Возвращение от мира знаков и символов, мира феноменального существования к однозначному бытию заключается не в том, чтобы интегрироваться в некое целое, каким его видят мыслители и формируют политики. В этом случае независимость отдельного бытия оказывается утраченной, непризнанной, подавленной. Возвратиться к бытию, направленному вовне, к бытию, имеющему однозначный смысл, то есть не скрывающему никаких иных значений, значит вступить в открытость отношения лицом-к-лицу. Речь идет не об игре зеркальных отражений, а о моей ответственности, то есть о существовании, уже связанном обязательствами. Ответственность переносит центр тяжести отдельного бытия вне его. Преодоление феноменального, или внутреннего,

существования состоит не в том, чтобы получить признание со стороны Другого, а в том, чтобы предложить ему собственное бытие. Быть в себе значит выражать себя: это уже значит служить другому. Основой выражения является доброта. Быть ' значит быть добрым.

Раздел III.

Лицо и экстериорность

А. Лицо и чувствительность

Разве лицо не дано в видении? Что в явленности лица говорит об отношении. отличном от того, которое характерно для любого чувственного опыта?

Идея интенциональности компрометировала идею ощущения, лишая конкретной данности состояние, как предполагалось, сугубо качественное и субъективное, чуждое любой объективации.

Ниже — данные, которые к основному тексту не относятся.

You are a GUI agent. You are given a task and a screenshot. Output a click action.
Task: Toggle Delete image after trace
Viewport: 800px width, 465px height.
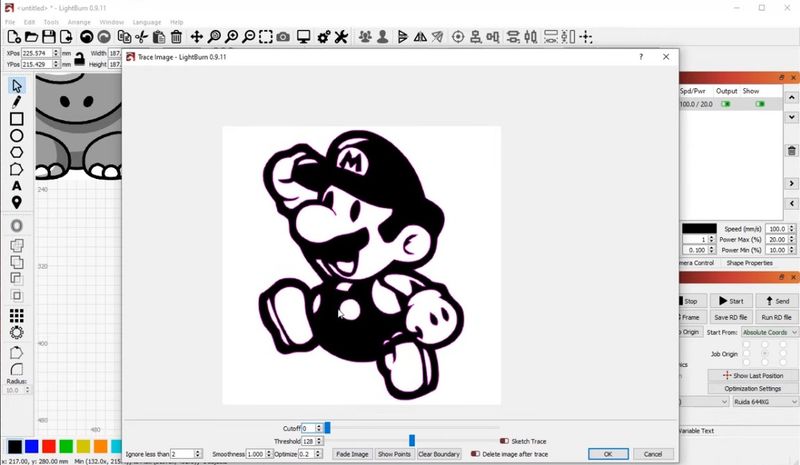click(476, 454)
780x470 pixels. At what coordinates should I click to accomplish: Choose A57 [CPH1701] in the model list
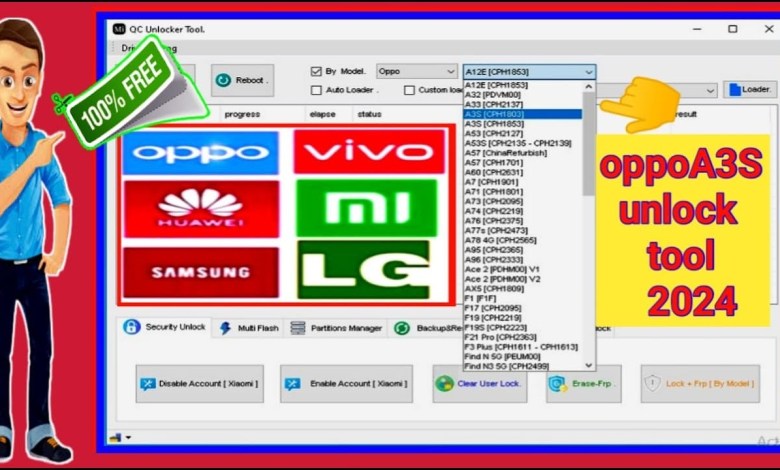coord(493,162)
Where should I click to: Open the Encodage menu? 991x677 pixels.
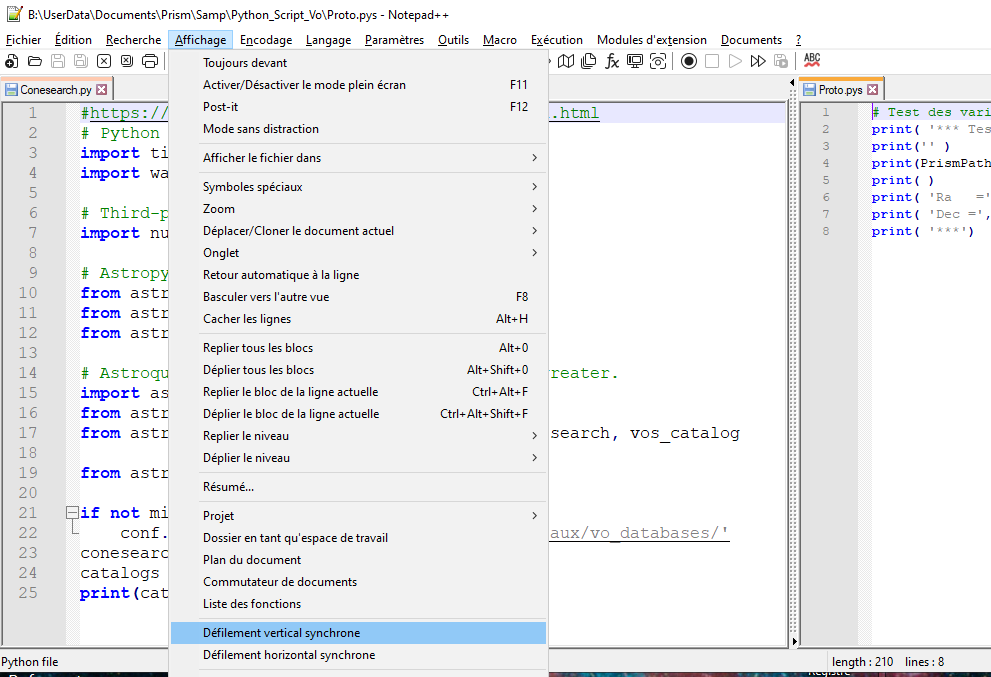click(x=265, y=40)
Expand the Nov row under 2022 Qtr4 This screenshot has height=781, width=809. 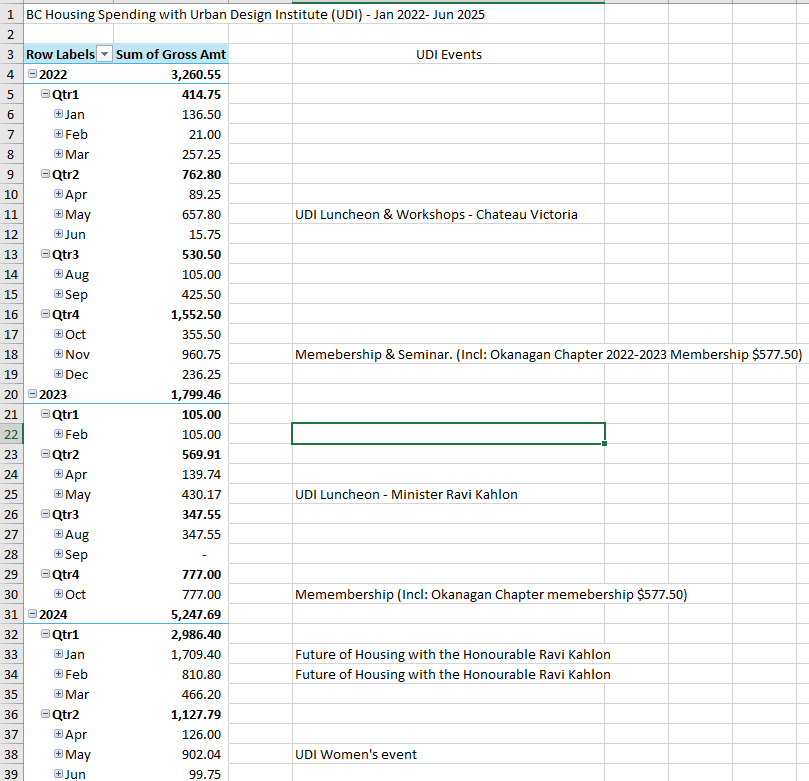(x=58, y=355)
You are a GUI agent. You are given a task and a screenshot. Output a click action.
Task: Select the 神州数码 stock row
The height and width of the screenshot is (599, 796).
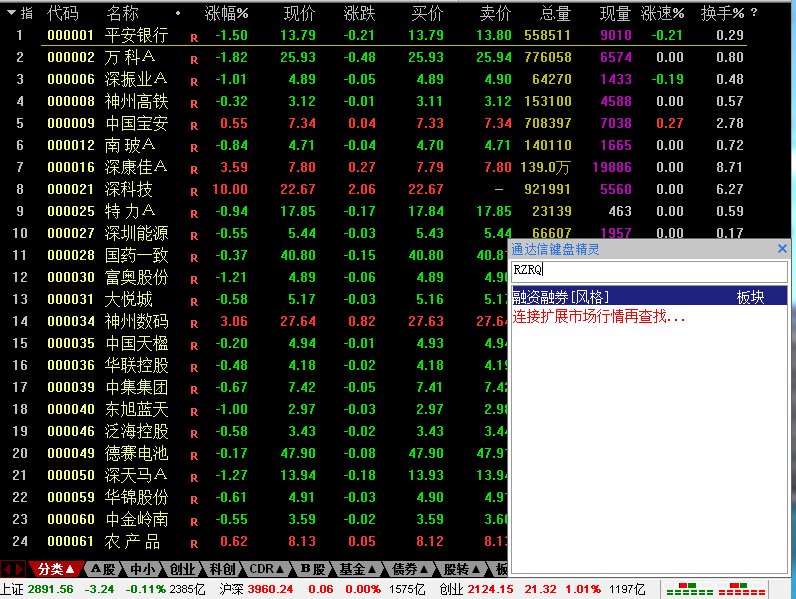click(137, 321)
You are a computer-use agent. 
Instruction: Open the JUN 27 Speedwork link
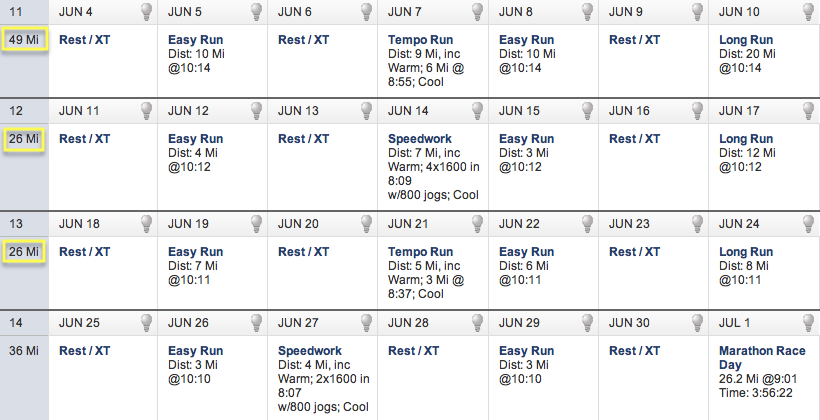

Уже классический анализ показал (с точки зрения психологической) его сконструированный характер — ощущение в свете интроспекции сразу же становилось восприятием. Мы постоянно пребываем вблизи вещей. Цвет неизменно объективен и обладает протяженностью — цвет платья, газона, стены; звук — это шум проезжающей повозки или голос говорящего человека. Простоте физиологического определения ощущения не соответствует, по сути, ничего психологического. Ощущение как простое парящее в воздухе или в нашей душе качество представляет собой абстракцию, поскольку без объекта, с которым оно соотносится, качество может иметь значение качества только в относительном смысле: мы можем, повернув картину обратной стороной, видеть цвета нарисованных предметов как цвета сами по себе (а в реальности — как цвета, существующие на полотне). Если только их собственно эстетическое воздействие не связано с их отделением от объекта; но в таком случае ощущение было бы результатом длительного процесса мышления.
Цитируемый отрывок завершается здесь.